A Plea for Broad Rationality

In The Rationality Quotient, which I have interviewed Keith Stanovich about recently, there is an interesting bit in which different conceptualizations of rationality are explained. Roughly there are two conceptualizations of rationality, a thin one and a broad one (a distinction which was first made by political scientist Jon Elster, 1983). The thin theory of rationality involves two factors of rationality: instrumental rationality and epistemic rationality.

Thin versus broad rationality

Instrumental rationality means that one takes effective actions given one's goals. Thus, the things we do brings us closer to the realization of the goals we have. Epistemic rationality means that one's beliefs are in accordance with reality. Thus, we are epistemically rational if we base our beliefs on evidence. The broad theory of rationality adds a third factor which is about choosing appropriate goals. This third factor, which is referred to as meta-rationality, deals with the question of whether the our goals themselves are rational.

The power and perils of thin rationality

A thin conceptualization of rationality has the benefit that it can be relatively easily formalized as is done for example in decision theory. Many professional service providers, such as coaches, consultants, lawyers, and financial professionals, work within a framework of thin rationality. They help their clients achieve their goals without interfering with the content and adequacy of those goals. This way of working sounds respectful and client oriented. However, thin conceptualizations of rationality also have their disadvantages which may outweigh their advantages.
Imagine a politician who aims to bring down democracy and establish a dictatorship. Imagine that this politician sows fear in order to get people behind him and to get closer to his goal step by step. From a thin rationality perspective this politician can be viewed as rational. He does what works given his goals. But in the sense of meta-rationality he is not rational. Dictatorships work worse than democracies for societal and human flourishing. Furthermore, in the end, dictatorships, more often than not, end terribly for the dictators themselves, too.

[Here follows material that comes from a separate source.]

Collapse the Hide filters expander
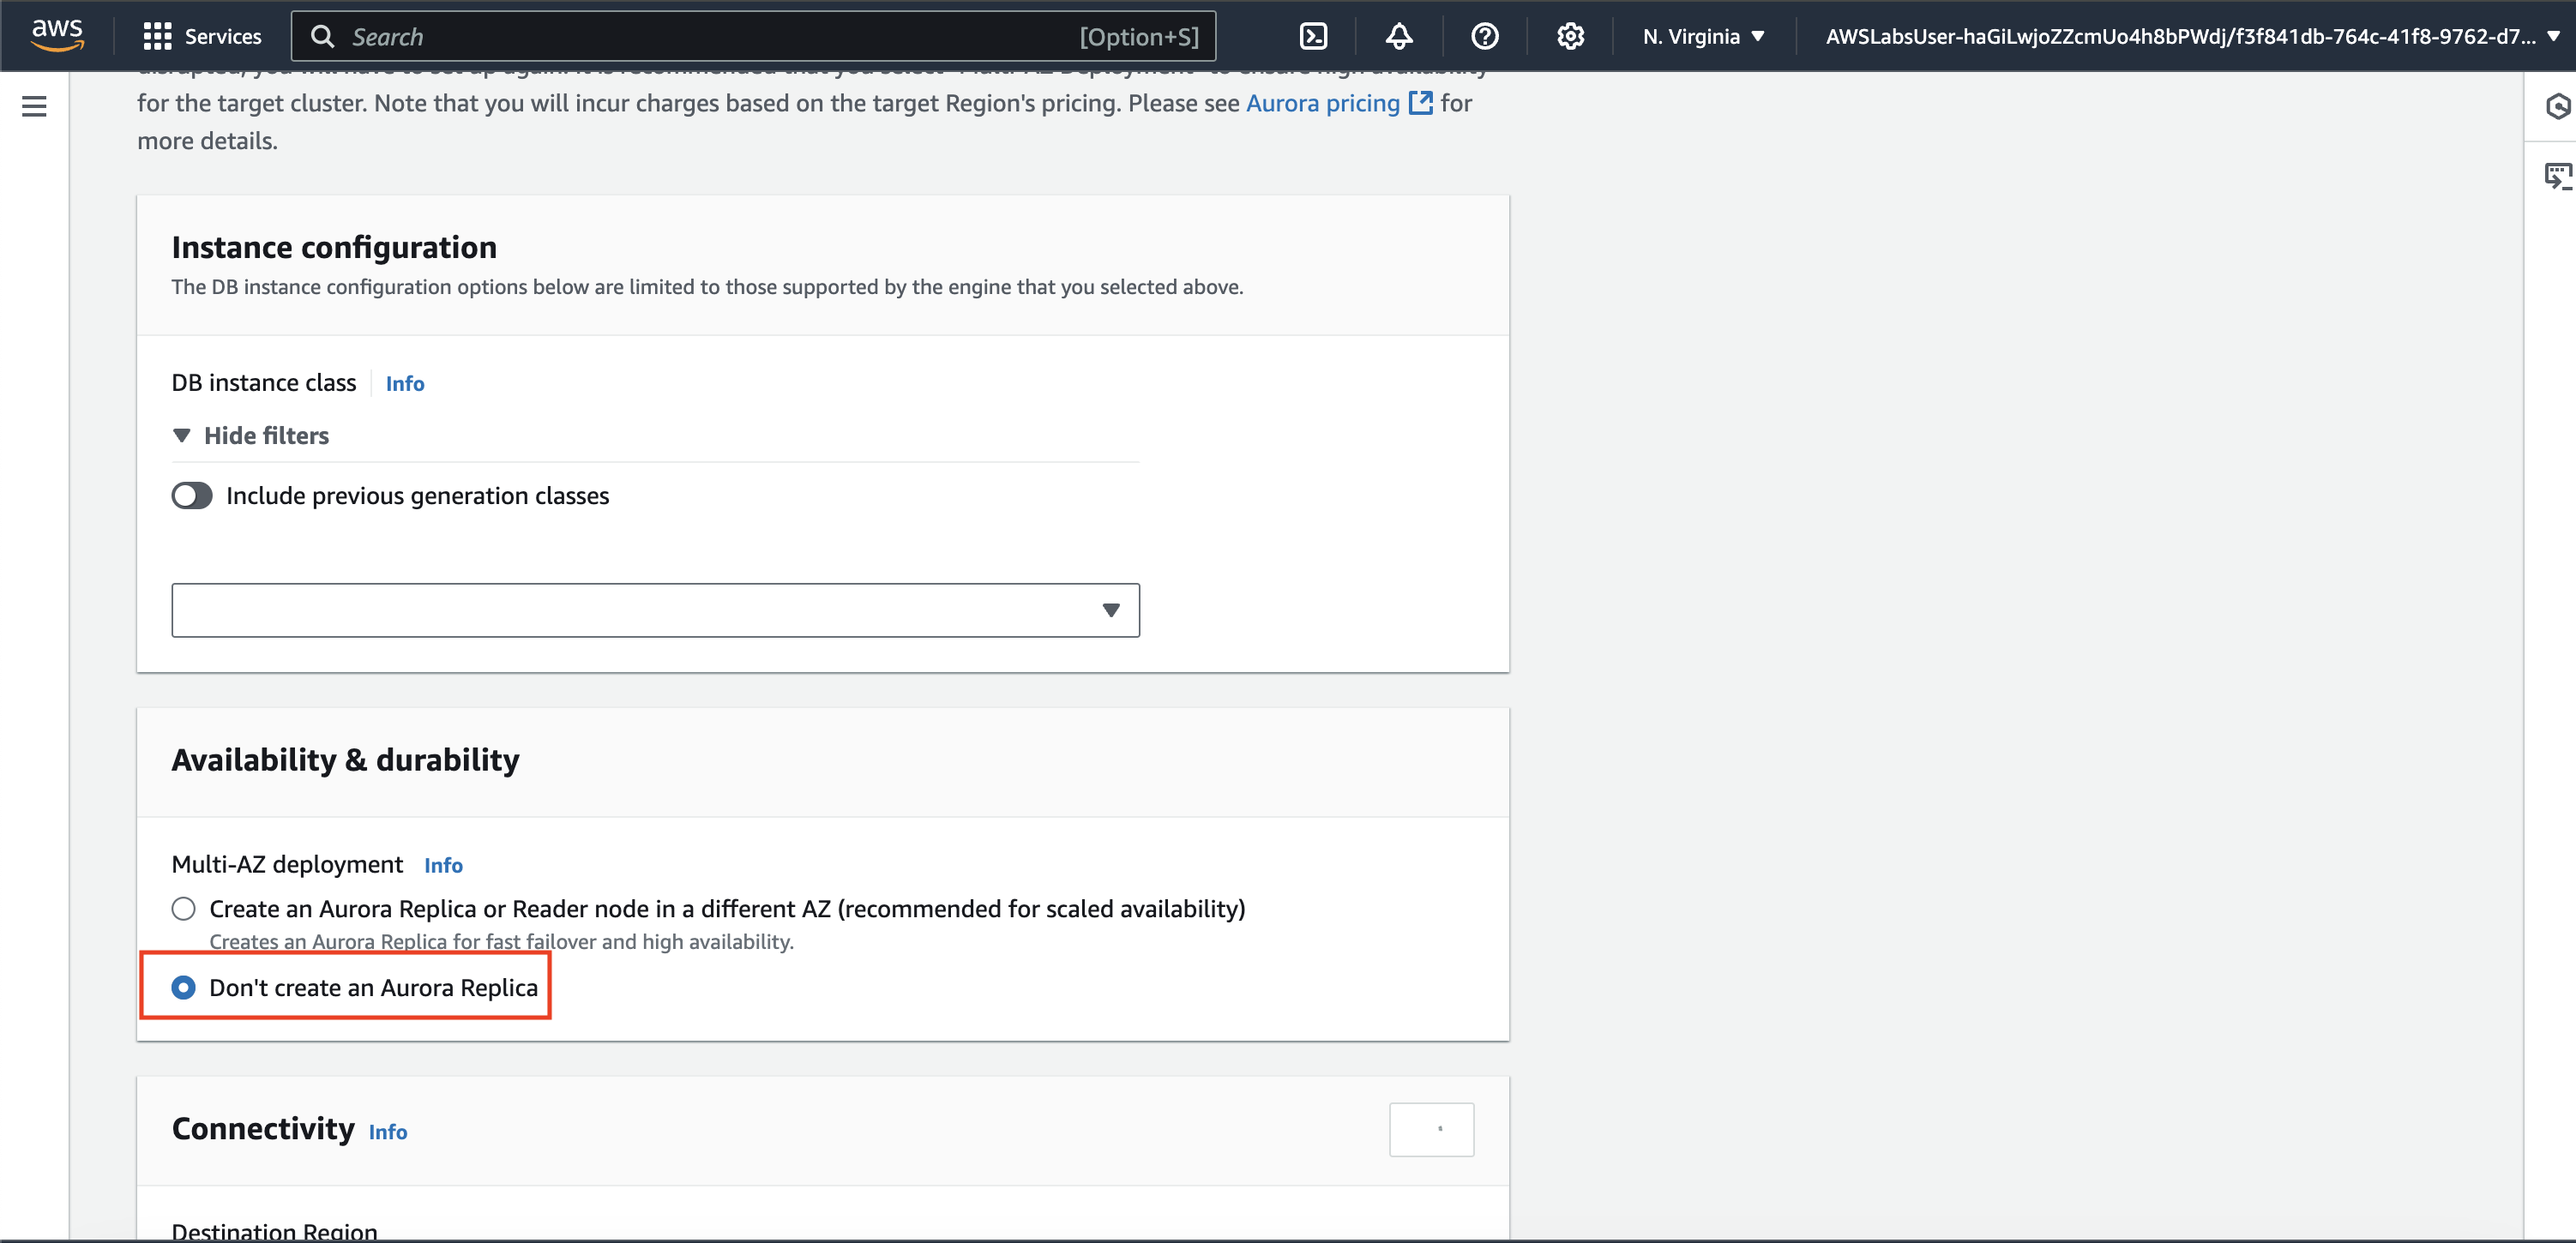 click(251, 435)
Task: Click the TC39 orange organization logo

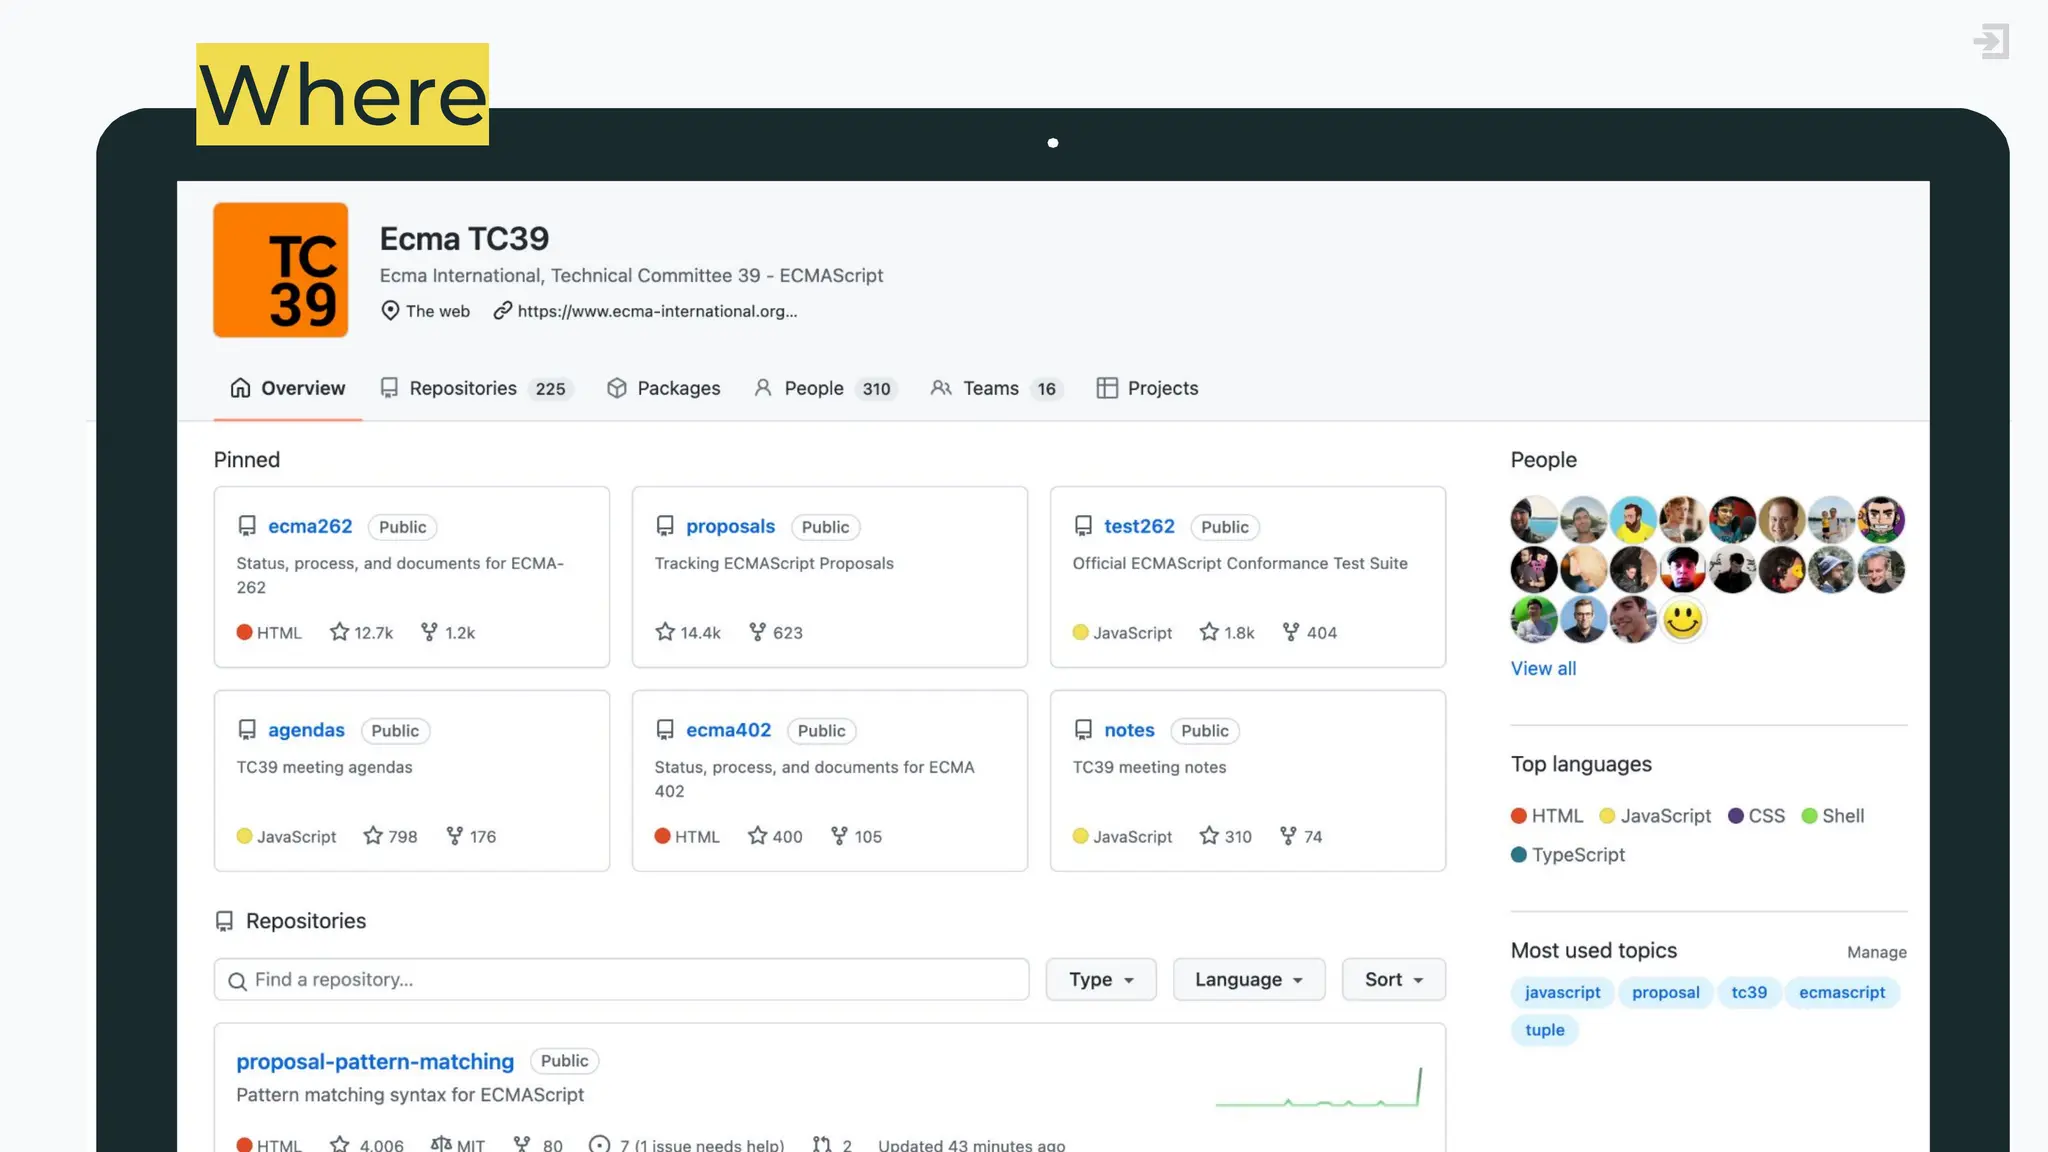Action: [x=281, y=270]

Here is another example: if you come across book with titles such as "How to become a millionaire?", "How to become famous?", or "How to acquire power?", realize that they are based on a thin conceptualization of rationality. They are intended to provide you with strategies for achieving wealth, fame, and power. What they do not do is to question these goals. Whether these are wise goals is a matter of broad rationality.

The relevance of broad rationality

That broad rationality is relevant, is shown by, among other things, research in self-determination theory. Niemiec, Ryan en Deci (2009), for example, discovered that people with extrinsic goals (such as financial success, fame, and admiration) generally experience less well-being and more negative feelings than people with intrinsic goals (such as personal growth, meaningful relationships, and health). Intrinsic goals are also more associated with vitality and progress (read more) and they are associated with a smaller risk of burn out (read more).

It is not only important to know how to achieve certain goals. It is also important to know which goals are wise to choose. If the content of goals is worthwhile the motivation of people to achieve them can be better and more sustainable.